### Assignment:
Transcribe, without any change, the line that includes "This screenshot has width=974, height=888." and all the lines that come after it in the material below.

:: Dataset records

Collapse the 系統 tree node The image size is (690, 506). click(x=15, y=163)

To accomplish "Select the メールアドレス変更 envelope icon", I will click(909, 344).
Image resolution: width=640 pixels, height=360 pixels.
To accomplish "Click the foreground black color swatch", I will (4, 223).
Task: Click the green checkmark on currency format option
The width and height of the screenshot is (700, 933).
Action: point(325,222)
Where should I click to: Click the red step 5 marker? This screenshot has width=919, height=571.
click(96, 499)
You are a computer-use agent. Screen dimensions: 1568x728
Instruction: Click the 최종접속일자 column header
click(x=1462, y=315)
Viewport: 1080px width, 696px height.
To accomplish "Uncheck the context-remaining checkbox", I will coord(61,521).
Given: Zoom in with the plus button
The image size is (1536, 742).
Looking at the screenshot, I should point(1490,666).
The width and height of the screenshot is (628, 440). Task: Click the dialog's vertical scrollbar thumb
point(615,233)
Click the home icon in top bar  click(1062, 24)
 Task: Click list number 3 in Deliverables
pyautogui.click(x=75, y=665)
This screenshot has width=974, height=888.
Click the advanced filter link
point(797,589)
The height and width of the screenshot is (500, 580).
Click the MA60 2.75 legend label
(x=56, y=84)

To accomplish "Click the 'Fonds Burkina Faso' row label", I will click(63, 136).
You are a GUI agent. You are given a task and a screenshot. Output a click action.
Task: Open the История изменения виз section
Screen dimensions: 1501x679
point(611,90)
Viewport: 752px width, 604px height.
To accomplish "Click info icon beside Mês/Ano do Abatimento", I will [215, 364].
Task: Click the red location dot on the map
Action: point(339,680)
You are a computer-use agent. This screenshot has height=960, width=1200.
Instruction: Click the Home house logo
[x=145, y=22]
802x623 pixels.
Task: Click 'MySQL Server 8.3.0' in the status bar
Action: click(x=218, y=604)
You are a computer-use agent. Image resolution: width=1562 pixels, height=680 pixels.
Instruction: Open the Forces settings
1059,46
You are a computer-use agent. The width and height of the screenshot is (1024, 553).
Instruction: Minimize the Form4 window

::::

### Solution:
This screenshot has width=974, height=888.
Click the advanced filter link
point(797,589)
The height and width of the screenshot is (500, 580).
Click the MA60 2.75 legend label
(x=56, y=84)

To accomplish "Click the 'Fonds Burkina Faso' row label", I will click(63, 136).
You are a GUI agent. You are given a task and a screenshot. Output a click action.
Task: Open the История изменения виз section
Screen dimensions: 1501x679
point(611,90)
Viewport: 752px width, 604px height.
To accomplish "Click info icon beside Mês/Ano do Abatimento", I will [215, 364].
Task: Click the red location dot on the map
Action: point(339,680)
You are a computer-use agent. This screenshot has height=960, width=1200.
Instruction: Click the Home house logo
[x=145, y=22]
802x623 pixels.
Task: Click 'MySQL Server 8.3.0' in the status bar
Action: click(x=218, y=604)
You are a computer-use agent. Image resolution: width=1562 pixels, height=680 pixels.
Instruction: Open the Forces settings
1059,46
You are a computer-use agent. The width and height of the screenshot is (1024, 553).
Instruction: Minimize the Form4 window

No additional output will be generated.